Zionistische Propaganda ist ein Papiertiger: groß und aufgeblasen, aber hohl. Die Idee, dass eine Gruppe von Menschen – Juden oder sonstwer – privilegierte Rechte auf ein Land haben, entgegen völkerrechtlichen und zivilrechtlichen Bestimmungen, widerspricht den Idealen von Gerechtigkeit, Freiheit, Gleichheit, Brüderlichkeit. Das sind Ideale, die im heutigen Deutschland – endlich – tief verankert sind.

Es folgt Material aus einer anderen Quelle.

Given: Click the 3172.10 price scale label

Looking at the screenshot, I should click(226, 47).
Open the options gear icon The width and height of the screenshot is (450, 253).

Blickt man ein paar Generationen zurück, sind das auch Ideale, die gerade europäischen Juden heilig waren. Deswegen behielt der Zionismus (also die Bewegung „Juden hin nach Palästina!“) nur eine Randposition im Judentum, bis zur Vernichtung des europäischen Judentums durch die Nazis. Seit dieser Katastrophe ist ein wiederkehrendes zionistisches Argument, speziell in Deutschland (aber nicht nur hier), dass Juden als Opfer besondere Rechte haben müssten. Daran ist natürlich etwas Wahres: Opfer haben Recht auf Rücksicht, Entschädigung, Anerkennung ihres Leids und Zurechnung mildernder Umstände. Aber meine Eltern (die beide KZ und Todesmarsch überlebten; mein Vater wurde Witwer, meine Mutter wurde Waise, so heirateten sie 1948) hatten natürlich kein Recht darauf, dass für sie anderen Menschen Unrecht geschieht. Noch weniger haben wir Nachgeborenen ein solches Recht. Dem Zionismus gehen die Argumente aus.
Was planen Sie in der nächsten Zukunft?
Wie gesagt, wir möchten Kampagnen initiieren, auf vier Gebieten: Gegen Israels Landraub in der Westbank, gegen Israels Erdrosselung von Gasa, für die Unterstützung des zivilen palästinensischen Widerstands, für die Unterstützung israelischer Menschenrechtler. Wir wollen dafür als Verein zunächst eine Halbtagskraft bezahlen. Wir hoffen, durch Ausweitung unserer Öffentlichkeitsarbeit unsere finanzielle Basis zu verbreitern, und durch ein Netz von Fördermitgliedern die Mittel zu gewinnen, um unsere Arbeit weiter zu professionalisieren und auszudehnen.